60Realistically, such occupations are not open to the plaintiff. He would have difficulty travelling to any job. Further, in any position, he would have difficulty accepting and remembering instructions. He could not cope with the social interaction and occasional pressure of working as a ticket seller. He could not travel from machine to machine, as would be required of a vending machine attendant. In addition, his eyesight would probably pose difficulties with such a position. He could not deliver leaflets or newspapers because his eyesight makes it very difficult for him to aim a leaflet into a letterbox. The work of shelf-filling or product assembly would be too physically arduous and the plaintiff could not maintain sufficient concentration. Even if nursery work was readily available on the South Coast (and the evidence suggests that it is not), the plaintiff would be in danger of tripping due to his impaired vision, and he could not cope with occasional social interaction with the public, such as answering questions.

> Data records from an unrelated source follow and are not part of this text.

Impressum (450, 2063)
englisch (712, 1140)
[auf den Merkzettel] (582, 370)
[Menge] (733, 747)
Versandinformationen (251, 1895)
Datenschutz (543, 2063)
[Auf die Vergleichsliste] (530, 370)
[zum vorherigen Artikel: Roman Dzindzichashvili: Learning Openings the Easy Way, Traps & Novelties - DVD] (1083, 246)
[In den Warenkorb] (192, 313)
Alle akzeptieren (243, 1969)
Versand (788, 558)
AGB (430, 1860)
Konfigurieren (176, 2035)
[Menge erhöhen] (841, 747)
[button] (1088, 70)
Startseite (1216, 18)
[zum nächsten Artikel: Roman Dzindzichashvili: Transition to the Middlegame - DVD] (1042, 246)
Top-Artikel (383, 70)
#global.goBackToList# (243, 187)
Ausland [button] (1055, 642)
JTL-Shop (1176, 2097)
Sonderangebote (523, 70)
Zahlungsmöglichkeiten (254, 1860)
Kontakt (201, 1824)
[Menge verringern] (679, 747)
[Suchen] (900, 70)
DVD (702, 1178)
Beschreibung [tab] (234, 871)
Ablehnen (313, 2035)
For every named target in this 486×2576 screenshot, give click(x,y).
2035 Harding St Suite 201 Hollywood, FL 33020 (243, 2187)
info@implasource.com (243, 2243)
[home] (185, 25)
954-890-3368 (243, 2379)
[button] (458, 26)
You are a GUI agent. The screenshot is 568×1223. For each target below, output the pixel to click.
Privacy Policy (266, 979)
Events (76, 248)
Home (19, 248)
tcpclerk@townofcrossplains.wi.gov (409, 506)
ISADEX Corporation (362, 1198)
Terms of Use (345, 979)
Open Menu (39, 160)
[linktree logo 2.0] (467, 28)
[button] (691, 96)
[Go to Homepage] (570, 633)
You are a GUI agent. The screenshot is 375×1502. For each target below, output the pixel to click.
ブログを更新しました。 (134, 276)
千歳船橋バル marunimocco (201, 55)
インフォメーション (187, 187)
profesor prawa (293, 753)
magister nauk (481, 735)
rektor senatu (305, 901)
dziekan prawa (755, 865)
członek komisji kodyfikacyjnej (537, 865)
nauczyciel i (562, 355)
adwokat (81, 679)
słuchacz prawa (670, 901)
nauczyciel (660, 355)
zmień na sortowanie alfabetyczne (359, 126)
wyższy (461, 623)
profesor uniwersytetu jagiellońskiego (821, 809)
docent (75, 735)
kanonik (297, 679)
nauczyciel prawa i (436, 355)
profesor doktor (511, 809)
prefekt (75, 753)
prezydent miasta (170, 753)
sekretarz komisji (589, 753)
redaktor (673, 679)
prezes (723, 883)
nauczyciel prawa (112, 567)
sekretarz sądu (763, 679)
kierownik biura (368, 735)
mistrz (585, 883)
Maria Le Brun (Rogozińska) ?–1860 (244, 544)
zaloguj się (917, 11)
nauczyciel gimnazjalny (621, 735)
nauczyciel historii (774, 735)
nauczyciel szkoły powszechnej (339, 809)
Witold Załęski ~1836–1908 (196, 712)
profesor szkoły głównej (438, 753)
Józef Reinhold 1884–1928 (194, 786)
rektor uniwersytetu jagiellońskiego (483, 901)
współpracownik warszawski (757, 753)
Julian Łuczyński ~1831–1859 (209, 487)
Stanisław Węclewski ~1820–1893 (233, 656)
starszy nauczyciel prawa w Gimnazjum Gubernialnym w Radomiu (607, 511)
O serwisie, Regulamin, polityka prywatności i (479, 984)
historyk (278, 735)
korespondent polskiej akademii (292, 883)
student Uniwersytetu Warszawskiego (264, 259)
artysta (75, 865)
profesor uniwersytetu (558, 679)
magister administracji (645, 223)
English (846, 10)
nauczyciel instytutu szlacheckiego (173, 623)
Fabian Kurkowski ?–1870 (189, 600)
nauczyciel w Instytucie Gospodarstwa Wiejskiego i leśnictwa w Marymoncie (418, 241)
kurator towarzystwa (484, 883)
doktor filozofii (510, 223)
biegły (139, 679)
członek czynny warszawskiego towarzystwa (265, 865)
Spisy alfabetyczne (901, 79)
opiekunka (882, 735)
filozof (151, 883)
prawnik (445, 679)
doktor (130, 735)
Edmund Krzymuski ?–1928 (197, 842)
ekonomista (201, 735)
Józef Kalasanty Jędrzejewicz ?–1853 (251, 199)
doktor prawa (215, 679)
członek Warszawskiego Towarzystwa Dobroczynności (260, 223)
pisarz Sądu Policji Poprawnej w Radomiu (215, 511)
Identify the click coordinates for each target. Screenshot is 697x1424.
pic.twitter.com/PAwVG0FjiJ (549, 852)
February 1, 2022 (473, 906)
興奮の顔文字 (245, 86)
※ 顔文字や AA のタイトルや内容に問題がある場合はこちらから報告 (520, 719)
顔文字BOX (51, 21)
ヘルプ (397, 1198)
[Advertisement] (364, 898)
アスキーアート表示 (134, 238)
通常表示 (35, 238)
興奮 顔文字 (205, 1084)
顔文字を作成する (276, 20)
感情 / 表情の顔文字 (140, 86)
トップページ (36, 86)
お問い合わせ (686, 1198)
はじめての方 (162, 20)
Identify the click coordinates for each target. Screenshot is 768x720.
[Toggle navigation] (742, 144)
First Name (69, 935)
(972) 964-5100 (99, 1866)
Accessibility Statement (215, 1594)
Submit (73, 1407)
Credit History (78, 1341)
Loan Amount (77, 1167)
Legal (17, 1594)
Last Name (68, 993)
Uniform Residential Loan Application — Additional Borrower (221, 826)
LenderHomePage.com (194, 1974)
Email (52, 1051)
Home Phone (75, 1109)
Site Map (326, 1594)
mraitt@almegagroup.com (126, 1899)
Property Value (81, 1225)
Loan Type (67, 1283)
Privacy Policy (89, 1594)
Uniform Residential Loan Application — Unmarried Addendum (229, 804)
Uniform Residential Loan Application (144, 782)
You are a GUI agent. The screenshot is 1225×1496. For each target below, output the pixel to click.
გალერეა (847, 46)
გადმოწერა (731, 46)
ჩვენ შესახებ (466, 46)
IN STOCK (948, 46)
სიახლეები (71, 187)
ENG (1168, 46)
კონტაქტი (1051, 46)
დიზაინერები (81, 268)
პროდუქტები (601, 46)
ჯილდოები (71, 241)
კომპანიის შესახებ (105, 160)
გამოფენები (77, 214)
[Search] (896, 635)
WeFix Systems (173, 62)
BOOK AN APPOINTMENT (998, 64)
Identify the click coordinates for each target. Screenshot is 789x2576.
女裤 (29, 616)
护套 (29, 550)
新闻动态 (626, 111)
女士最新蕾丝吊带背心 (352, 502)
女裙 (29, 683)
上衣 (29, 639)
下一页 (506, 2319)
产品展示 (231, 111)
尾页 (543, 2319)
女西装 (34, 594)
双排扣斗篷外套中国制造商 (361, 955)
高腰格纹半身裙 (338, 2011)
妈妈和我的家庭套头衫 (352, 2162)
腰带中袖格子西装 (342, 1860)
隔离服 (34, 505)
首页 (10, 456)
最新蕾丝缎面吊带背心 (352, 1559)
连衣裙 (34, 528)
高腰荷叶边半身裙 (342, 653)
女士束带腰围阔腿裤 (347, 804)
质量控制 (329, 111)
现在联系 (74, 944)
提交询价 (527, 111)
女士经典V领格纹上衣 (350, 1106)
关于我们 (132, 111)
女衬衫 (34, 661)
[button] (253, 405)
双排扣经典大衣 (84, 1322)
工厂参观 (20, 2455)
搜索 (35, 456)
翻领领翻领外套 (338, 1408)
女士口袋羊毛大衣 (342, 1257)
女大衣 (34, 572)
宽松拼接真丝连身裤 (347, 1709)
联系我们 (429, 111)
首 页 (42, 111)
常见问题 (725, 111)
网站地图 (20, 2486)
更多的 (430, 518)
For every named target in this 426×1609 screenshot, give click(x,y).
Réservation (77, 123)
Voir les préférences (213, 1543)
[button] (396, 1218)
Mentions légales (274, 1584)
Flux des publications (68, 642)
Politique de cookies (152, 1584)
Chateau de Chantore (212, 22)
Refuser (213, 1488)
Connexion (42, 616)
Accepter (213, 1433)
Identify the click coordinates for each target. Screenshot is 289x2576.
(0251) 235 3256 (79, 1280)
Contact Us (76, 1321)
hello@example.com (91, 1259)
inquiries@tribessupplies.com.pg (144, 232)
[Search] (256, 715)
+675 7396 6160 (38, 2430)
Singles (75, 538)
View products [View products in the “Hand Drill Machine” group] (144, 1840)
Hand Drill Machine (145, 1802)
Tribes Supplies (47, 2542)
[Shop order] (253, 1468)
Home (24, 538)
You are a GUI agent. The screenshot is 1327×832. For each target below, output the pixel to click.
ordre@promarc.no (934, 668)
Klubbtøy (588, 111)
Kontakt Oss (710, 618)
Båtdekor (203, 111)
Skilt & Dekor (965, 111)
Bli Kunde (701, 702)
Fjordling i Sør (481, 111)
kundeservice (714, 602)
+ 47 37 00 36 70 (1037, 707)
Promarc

61I am satisfied that the plaintiff has no residual earning capacity. The defendant has failed to produce any persuasive evidence that there is an occupation that the plaintiff is capable of performing and in which there is likely to be a position open for a person such as the plaintiff.
62The plaintiff has calculated past and future economic loss based on the agreed figure of $970 per week, and has indexed that figure for 3.66 years to obtain a current wage of $1100 net per week. I consider those figures to be conservative. As stated, I find that there was no real risk of a lengthy period of unemployment. I see no need to depart from the standard allowance of 15% for vicissitudes.